**MATERIAL TO PROCESS:**
==================================================

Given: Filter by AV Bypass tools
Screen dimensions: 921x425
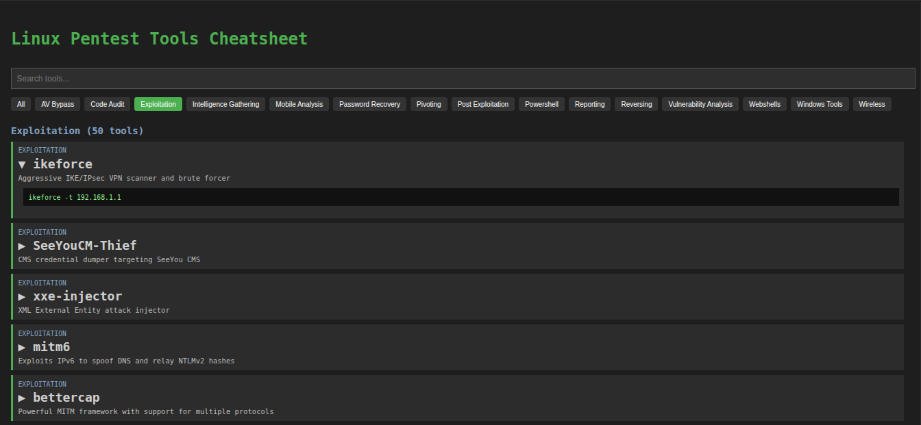Looking at the screenshot, I should pos(57,103).
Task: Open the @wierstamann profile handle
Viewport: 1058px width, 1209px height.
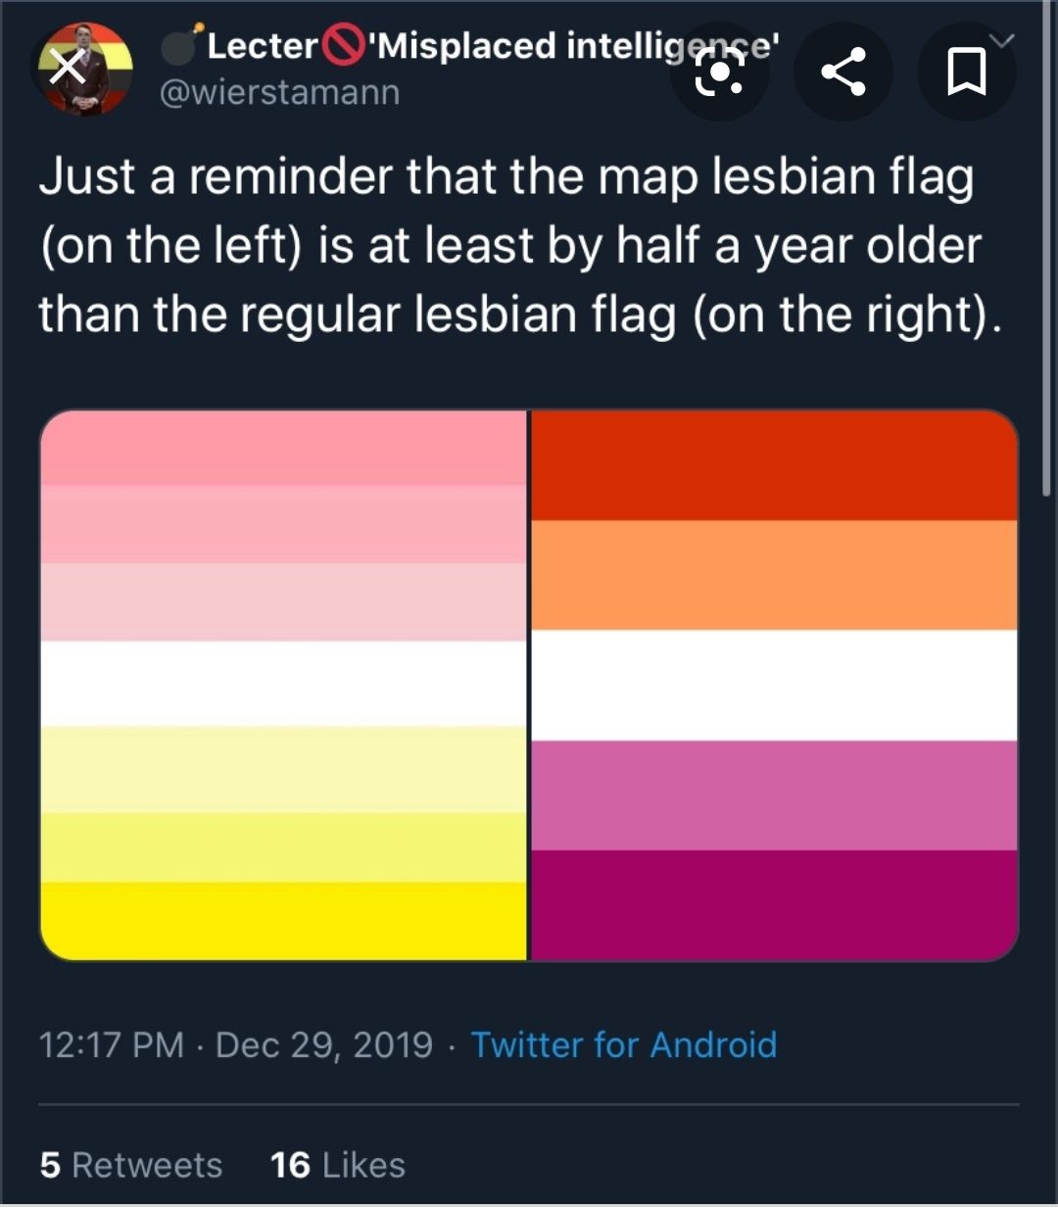Action: [279, 93]
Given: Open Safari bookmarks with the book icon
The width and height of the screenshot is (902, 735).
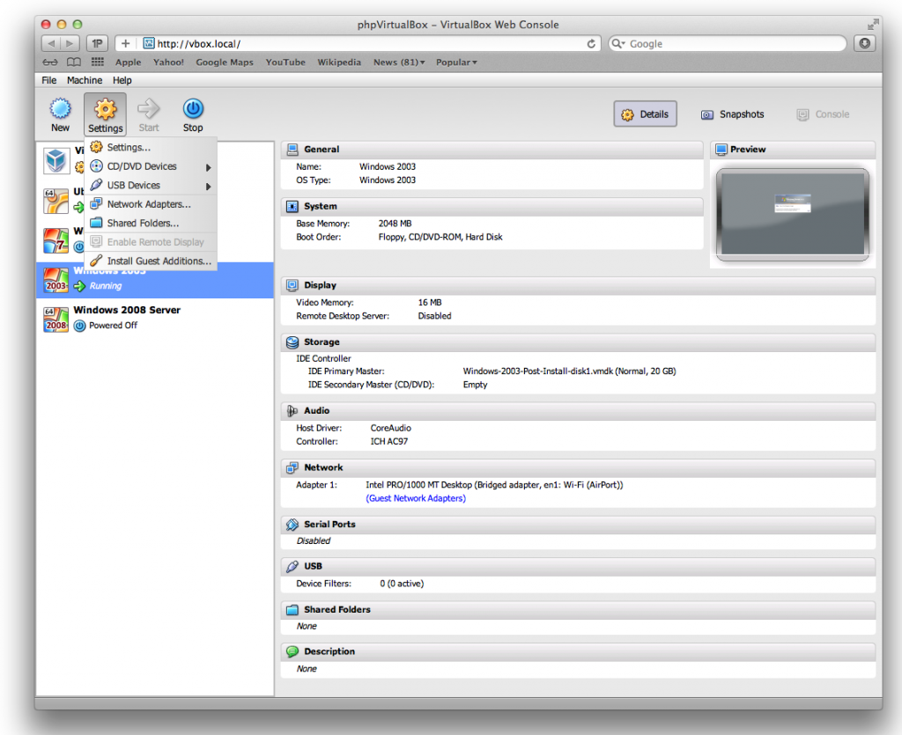Looking at the screenshot, I should (74, 62).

==================================================

Please give the lines above as a numbered list, skipping any blank lines and leaving the pictures out.

**SOLUTION BELOW:**
1. Given: Filter by AV Bypass tools
2. Screen dimensions: 921x425
3. Looking at the screenshot, I should pos(57,103).
4. Task: Open the @wierstamann profile handle
5. Viewport: 1058px width, 1209px height.
6. Action: [279, 93]
7. Given: Open Safari bookmarks with the book icon
8. The width and height of the screenshot is (902, 735).
9. Looking at the screenshot, I should (74, 62).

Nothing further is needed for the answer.